Silver deficit set to continue in near term, analyst says

Silver is expected to remain in structural deficit for another year, supported by resilient investment demand and exceptionally low inventory levels, according to RBC Capital Markets, although the brokerage maintains a preference for gold over the medium term.

“Silver is entering its eighth deficit year with inventories at an all-time low and investment demand showing no signs of abating,” RBC analyst Marina Calero said in a research note, adding that a rapid rebalancing of the physical market appears unlikely.

Calero noted that the silver market ended 2025 with a supply shortfall of 242 million ounces (Moz) and forecasts that the market will remain undersupplied through 2026.

While higher prices could encourage some supply and demand adjustments, the analyst expects only limited improvement. Increased secondary supply and softer demand from jewellery and silverware segments could reduce the deficit by around 50Moz, but this would still fall short of closing the gap.

Mine production is also unlikely to increase materially in the short term due to permitting challenges, aging operations and a lack of significant new discoveries, Calero said.

She added that supportive macroeconomic conditions should continue to underpin investment demand, pointing to the “right macro ingredients” — including a weaker U.S. dollar, sustained appetite for real assets and more accommodative monetary policy.

Calero expects the gold-to-silver ratio to remain in a range of roughly 60–65x over the next few years as tight physical market conditions persist. However, she adopts a more cautious stance on silver over the medium term, highlighting growing risks to industrial demand, particularly from the solar sector.

Industrial demand “remains the biggest question mark,” Calero stressed.
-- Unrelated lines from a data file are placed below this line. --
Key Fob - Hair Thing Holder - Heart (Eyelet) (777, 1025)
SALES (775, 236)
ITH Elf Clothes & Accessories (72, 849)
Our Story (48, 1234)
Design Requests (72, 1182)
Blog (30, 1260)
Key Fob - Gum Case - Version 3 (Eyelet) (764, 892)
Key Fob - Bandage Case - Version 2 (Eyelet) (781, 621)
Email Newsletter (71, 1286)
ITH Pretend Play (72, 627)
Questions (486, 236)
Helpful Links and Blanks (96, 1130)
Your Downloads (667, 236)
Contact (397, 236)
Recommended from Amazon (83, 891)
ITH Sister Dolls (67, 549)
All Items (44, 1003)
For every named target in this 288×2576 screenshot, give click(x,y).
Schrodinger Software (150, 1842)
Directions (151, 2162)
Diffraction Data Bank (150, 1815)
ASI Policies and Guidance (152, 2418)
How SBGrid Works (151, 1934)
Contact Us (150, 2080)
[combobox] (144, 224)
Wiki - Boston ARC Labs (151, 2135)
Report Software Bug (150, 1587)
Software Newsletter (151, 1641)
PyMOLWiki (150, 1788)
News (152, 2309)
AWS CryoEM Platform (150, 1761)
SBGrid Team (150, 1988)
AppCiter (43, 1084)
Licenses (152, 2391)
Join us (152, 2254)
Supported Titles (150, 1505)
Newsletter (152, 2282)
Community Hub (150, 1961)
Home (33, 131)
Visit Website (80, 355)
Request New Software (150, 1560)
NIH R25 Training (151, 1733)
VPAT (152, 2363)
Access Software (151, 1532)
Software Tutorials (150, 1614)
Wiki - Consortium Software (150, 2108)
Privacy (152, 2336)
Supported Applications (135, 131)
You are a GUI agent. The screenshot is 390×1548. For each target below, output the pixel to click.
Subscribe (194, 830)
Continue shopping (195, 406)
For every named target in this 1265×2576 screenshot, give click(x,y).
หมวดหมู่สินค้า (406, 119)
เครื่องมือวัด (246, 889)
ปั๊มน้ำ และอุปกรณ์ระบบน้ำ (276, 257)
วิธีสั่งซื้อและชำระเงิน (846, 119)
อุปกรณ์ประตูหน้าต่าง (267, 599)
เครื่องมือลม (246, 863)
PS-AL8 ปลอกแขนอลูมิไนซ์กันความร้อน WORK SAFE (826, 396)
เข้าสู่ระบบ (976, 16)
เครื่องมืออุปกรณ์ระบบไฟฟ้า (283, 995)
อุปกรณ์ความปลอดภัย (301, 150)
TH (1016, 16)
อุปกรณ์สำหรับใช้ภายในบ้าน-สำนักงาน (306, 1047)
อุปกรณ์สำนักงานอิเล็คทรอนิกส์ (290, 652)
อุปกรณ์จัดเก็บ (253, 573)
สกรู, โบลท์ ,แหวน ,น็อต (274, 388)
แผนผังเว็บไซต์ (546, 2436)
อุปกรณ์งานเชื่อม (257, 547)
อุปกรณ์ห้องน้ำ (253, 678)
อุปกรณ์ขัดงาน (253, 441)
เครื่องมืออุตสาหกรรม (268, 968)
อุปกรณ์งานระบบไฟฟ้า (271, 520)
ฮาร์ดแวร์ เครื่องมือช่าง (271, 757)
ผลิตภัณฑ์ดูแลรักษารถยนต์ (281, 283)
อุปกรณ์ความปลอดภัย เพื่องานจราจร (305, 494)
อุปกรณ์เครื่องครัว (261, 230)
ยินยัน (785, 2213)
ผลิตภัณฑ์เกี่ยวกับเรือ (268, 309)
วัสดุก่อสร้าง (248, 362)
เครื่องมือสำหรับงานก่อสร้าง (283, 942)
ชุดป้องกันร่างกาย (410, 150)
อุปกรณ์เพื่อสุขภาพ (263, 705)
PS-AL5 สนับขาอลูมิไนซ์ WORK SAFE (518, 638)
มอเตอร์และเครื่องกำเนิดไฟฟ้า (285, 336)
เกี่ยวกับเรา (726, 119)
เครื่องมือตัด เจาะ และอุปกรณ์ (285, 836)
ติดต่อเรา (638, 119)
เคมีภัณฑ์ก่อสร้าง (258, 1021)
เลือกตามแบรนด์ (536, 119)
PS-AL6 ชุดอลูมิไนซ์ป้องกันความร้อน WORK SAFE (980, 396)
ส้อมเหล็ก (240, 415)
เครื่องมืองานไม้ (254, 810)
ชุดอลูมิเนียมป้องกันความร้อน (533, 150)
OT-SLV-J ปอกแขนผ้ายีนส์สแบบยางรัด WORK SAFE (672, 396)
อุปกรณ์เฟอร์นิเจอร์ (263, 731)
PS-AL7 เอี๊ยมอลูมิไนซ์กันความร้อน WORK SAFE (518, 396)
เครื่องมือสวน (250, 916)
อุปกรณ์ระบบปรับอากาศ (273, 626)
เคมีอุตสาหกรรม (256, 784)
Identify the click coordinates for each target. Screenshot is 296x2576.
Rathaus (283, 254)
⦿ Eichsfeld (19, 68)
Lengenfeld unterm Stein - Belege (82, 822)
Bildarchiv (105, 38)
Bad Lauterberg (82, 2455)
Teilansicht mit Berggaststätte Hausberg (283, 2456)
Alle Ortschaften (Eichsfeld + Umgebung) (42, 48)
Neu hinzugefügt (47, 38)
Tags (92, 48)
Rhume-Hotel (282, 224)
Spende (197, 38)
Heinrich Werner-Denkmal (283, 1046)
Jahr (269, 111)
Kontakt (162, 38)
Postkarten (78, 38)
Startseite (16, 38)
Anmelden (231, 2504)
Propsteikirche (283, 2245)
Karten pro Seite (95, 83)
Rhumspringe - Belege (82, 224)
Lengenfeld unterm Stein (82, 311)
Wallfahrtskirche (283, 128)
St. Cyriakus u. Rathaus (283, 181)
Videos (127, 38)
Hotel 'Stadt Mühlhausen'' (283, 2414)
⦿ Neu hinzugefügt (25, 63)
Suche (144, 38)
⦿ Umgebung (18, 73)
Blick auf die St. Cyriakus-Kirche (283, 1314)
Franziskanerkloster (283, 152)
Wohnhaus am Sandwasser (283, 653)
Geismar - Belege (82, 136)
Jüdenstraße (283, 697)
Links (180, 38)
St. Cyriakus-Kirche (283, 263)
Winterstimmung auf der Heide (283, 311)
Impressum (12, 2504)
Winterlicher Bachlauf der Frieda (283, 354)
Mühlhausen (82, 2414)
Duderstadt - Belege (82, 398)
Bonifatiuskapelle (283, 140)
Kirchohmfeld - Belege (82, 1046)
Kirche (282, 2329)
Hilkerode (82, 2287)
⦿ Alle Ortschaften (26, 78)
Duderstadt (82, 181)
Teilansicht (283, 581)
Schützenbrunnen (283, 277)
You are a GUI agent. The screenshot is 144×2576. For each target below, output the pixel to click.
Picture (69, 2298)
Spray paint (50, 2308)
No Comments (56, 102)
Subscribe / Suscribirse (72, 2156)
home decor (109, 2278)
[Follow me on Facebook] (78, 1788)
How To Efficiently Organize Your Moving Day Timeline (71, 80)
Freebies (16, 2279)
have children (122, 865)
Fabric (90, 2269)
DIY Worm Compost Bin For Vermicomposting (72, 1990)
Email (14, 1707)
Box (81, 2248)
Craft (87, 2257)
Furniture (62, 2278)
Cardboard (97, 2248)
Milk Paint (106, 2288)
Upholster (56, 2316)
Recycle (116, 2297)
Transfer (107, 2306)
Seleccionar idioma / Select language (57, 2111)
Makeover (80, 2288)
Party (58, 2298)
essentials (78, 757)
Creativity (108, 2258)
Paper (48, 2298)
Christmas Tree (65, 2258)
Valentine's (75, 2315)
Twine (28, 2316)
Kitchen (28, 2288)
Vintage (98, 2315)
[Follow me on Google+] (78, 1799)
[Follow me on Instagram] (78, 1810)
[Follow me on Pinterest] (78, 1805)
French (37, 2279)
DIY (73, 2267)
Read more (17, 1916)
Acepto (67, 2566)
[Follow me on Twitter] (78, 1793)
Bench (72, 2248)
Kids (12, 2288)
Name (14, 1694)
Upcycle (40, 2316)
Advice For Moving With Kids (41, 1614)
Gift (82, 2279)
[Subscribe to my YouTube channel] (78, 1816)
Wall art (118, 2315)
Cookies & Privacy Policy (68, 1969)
Industrial applications accounted for around 60% of total silver consumption in 2025, and silver now represents approximately 30% of average solar cell production costs, encouraging accelerated thrifting and substitution efforts.

Despite supportive near-term dynamics, RBC ultimately favours gold producers. Nevertheless, the brokerage said silver equities “remain attractively valued compared to the broader market,” even though many stocks already reflect optimistic assumptions for silver prices.

“With solar accounting for 17% of the total demand (c.190Moz of demand in 2025) a silver-free solar technology could be the final cure to high prices,” the analyst wrote.

Looking at equities, Calero identified Hochschild Mining and Coeur Mining among her preferred names, while Wheaton Precious Metals and OR Royalties stand out within the royalty segment.

“Silver equities’ premium to gold producers is above the historical average, with producers in our coverage pricing in $100/oz, and royalties at $144/oz, above spot levels of $90/oz. Valuation, coupled with our higher expected upside in gold, leaves us favouring pure-gold producers,” she wrote.

Even so, the analyst noted that the silver sector continues to screen attractively relative to the broader equity market despite recent underperformance compared with the underlying metal.